WHAT THE TASK REQUIRES - From the data that follows, print exactly the lines starting at the one containing "Given: Expand the" and ending at the one containing "Task: Open grid view from filmstrip bar"; include both of them and nothing more.

Entries taken from a collection -
"""

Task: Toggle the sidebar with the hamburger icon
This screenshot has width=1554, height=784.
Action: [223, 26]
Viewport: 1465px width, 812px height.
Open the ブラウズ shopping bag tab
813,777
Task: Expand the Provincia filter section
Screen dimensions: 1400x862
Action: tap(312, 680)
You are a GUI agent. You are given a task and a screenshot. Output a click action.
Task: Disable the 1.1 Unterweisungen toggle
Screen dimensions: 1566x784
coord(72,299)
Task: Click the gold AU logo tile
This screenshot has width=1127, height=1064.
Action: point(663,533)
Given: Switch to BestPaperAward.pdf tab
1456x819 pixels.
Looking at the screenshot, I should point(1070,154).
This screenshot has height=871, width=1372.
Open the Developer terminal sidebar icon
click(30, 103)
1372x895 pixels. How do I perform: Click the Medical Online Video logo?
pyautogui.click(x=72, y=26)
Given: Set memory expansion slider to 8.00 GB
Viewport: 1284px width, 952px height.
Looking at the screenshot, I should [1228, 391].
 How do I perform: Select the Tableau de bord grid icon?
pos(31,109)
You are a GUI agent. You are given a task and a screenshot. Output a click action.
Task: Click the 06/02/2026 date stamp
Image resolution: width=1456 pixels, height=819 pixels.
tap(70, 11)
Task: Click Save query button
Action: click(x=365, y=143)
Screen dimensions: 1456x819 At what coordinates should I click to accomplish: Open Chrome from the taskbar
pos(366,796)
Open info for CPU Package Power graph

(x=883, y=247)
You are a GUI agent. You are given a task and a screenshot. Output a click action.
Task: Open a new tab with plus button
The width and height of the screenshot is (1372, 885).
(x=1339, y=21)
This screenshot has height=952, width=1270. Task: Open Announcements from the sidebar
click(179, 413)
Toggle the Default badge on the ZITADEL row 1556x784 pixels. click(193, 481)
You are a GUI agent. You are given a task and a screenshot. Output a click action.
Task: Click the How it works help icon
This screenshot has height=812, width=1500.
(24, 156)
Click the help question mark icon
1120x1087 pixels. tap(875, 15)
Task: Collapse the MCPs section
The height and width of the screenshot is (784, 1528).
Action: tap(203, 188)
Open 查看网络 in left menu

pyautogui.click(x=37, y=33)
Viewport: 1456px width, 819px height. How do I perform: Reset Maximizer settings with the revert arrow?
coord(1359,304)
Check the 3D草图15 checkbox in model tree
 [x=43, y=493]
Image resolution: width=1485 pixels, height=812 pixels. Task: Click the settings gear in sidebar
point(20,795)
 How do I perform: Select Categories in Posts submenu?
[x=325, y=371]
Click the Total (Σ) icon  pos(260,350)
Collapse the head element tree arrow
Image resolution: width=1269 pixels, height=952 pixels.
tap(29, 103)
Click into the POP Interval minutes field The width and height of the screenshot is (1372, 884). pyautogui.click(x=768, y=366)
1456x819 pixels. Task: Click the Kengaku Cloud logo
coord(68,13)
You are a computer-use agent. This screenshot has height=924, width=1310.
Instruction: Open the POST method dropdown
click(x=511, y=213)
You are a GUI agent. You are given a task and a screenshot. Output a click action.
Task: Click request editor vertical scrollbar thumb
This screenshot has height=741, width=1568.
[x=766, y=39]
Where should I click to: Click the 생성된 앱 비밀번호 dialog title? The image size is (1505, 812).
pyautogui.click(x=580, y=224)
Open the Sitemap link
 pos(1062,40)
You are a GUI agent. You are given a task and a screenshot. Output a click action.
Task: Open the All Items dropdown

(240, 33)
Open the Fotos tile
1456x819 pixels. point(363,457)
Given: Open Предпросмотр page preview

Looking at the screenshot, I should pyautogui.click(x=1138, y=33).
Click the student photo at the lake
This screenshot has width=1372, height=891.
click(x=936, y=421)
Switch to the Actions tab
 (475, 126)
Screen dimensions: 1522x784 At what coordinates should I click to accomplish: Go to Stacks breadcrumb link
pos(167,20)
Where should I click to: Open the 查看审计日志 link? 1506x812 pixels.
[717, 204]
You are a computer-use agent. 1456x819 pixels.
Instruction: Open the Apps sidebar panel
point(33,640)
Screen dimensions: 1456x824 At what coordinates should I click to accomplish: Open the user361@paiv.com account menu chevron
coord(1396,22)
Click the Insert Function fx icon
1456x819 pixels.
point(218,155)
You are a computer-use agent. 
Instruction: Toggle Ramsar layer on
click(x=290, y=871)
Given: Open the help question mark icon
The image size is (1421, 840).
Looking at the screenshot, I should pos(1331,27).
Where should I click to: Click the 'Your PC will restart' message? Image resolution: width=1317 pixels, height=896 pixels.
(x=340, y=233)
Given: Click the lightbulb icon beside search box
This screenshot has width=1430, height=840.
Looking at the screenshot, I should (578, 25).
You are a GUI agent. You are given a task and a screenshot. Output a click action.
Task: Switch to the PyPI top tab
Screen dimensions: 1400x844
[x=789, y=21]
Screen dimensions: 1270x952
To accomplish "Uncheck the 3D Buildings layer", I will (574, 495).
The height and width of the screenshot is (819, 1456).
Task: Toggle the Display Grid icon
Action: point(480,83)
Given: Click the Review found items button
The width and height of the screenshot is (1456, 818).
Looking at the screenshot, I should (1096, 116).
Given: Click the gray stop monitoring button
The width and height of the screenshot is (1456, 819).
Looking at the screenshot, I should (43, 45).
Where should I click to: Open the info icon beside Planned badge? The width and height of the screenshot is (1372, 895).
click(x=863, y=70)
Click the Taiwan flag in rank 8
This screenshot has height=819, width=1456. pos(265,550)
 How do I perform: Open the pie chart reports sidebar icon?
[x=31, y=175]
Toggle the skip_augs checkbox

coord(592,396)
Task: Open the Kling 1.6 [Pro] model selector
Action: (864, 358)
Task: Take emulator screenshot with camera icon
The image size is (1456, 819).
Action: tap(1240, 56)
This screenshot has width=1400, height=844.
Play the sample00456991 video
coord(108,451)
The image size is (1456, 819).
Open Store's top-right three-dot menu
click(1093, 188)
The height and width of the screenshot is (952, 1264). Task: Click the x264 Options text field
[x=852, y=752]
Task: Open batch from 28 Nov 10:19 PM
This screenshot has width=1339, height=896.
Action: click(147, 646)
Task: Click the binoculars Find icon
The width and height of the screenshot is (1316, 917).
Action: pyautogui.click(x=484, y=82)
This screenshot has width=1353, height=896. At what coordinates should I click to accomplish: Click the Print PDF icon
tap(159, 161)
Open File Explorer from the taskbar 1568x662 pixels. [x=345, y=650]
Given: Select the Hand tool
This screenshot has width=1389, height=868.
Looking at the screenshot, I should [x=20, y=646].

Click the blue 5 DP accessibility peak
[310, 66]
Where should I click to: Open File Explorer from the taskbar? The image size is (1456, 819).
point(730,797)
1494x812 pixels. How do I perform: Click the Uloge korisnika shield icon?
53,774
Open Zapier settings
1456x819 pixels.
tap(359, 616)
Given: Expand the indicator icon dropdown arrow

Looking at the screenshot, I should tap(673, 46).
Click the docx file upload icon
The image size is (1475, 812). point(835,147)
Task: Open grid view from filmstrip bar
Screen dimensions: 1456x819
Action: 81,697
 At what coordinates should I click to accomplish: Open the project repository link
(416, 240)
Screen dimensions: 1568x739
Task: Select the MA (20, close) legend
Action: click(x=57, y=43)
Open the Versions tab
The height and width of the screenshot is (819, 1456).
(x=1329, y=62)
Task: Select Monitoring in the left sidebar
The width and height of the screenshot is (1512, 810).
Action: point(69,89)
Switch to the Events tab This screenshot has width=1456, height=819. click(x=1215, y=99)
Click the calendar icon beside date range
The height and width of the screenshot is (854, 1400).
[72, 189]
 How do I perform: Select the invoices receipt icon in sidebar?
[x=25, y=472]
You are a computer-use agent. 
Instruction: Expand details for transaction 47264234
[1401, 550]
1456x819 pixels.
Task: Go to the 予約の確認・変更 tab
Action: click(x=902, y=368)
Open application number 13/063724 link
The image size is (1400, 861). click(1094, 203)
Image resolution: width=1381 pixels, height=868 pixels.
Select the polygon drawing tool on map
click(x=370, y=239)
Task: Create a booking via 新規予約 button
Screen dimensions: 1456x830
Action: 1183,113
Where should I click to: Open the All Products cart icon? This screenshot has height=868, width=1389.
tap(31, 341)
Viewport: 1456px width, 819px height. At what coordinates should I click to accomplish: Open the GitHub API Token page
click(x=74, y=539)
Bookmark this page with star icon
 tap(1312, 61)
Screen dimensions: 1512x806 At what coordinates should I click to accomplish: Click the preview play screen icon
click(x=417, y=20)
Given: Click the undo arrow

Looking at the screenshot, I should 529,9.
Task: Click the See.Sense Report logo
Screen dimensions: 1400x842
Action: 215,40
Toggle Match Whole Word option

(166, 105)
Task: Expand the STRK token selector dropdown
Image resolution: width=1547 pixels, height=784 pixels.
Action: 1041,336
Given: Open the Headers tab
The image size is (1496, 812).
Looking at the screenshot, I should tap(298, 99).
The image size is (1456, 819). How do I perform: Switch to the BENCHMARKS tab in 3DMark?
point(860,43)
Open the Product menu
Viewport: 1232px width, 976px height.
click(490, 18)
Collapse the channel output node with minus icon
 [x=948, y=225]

"""

FINAL ANSWER -
Given: Expand the indicator icon dropdown arrow

Looking at the screenshot, I should tap(673, 46).
Click the docx file upload icon
The image size is (1475, 812). point(835,147)
Task: Open grid view from filmstrip bar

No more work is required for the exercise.